Task instructions:
A. In the PCI/DPC patch reply, copy everything from "From: Bjorn Helgaas" down to "need the difference.", swapping "changelog" for "commit message".
B. Answer these questions about the PCI/DPC patch reply:
(i) Who sent the reply?
(ii) On what date did Oza Pawandeep write the quoted message?
(iii) According to the reply, what should explain why the difference is needed?

Reading passage:

-*-

Re: [PATCH v13 6/6] PCI/DPC: Do not do recovery for hotplug enabled system

From: Bjorn Helgaas
Date: Tue Apr 10 2018 - 17:03:57 EST


On Mon, Apr 09, 2018 at 10:41:54AM -0400, Oza Pawandeep wrote:
> DPC and AER should attempt recovery in the same way, except the
> cases where system is with hotplug enabled.

What's the connection with hotplug? I see from the patch that for
hotplug bridges you remove the tree below the bridge, and otherwise
you just reset the secondary link (I think).

The changelog should explain why we need the difference.

-*-

Records in a dataset:
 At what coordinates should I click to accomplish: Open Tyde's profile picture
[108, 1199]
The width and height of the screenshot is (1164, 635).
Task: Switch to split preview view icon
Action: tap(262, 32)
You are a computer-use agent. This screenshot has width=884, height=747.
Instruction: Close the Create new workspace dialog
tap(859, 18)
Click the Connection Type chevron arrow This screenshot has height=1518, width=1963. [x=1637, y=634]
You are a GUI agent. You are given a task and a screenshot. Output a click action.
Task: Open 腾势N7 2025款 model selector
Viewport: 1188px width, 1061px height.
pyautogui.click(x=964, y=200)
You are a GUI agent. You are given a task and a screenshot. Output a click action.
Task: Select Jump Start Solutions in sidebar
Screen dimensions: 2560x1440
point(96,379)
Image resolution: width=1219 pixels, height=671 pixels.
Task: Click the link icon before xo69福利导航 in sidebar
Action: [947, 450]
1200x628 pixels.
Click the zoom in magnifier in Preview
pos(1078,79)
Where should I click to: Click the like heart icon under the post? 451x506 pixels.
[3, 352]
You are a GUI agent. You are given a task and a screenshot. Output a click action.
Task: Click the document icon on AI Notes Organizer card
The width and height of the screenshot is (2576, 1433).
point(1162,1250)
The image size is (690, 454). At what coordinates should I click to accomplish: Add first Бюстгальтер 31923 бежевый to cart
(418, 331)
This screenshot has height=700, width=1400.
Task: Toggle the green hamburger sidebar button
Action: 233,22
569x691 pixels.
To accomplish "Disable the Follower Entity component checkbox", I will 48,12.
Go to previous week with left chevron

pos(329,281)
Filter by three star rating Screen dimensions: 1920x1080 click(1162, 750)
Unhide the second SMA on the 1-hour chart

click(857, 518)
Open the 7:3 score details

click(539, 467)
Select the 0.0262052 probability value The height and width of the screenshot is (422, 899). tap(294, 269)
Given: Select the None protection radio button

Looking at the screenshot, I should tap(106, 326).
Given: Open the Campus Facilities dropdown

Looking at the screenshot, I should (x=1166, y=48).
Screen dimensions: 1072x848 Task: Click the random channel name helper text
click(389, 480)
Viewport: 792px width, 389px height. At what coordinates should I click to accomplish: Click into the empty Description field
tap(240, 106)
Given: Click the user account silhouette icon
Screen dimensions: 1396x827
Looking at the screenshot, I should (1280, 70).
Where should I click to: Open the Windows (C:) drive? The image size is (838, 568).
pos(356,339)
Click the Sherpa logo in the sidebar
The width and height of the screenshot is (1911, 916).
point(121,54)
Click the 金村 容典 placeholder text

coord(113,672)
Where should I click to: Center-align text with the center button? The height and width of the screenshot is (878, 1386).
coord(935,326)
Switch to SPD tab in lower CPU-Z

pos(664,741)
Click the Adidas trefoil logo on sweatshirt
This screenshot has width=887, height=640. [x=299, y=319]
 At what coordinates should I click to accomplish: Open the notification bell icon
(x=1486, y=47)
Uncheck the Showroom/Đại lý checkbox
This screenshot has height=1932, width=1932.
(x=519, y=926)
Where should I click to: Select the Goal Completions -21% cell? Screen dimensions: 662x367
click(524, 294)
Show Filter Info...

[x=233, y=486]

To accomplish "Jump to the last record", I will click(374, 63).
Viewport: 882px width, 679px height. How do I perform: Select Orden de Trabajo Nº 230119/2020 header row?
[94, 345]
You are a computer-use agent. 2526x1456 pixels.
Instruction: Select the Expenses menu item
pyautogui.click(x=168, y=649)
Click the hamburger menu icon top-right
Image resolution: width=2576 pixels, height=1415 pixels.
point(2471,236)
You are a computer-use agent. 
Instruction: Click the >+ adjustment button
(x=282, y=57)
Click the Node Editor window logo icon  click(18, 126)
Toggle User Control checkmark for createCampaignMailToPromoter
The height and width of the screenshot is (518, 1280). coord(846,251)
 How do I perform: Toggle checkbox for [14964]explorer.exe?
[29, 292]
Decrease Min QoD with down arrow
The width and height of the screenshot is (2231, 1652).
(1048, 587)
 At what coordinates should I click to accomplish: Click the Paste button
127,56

-*-

Answers to each task:
A.
From: Bjorn Helgaas
Date: Tue Apr 10 2018 - 17:03:57 EST


On Mon, Apr 09, 2018 at 10:41:54AM -0400, Oza Pawandeep wrote:
> DPC and AER should attempt recovery in the same way, except the
> cases where system is with hotplug enabled.

What's the connection with hotplug? I see from the patch that for
hotplug bridges you remove the tree below the bridge, and otherwise
you just reset the secondary link (I think).

The commit message should explain why we need the difference.

B.
(i) Bjorn Helgaas
(ii) Monday, April 9, 2018
(iii) The changelog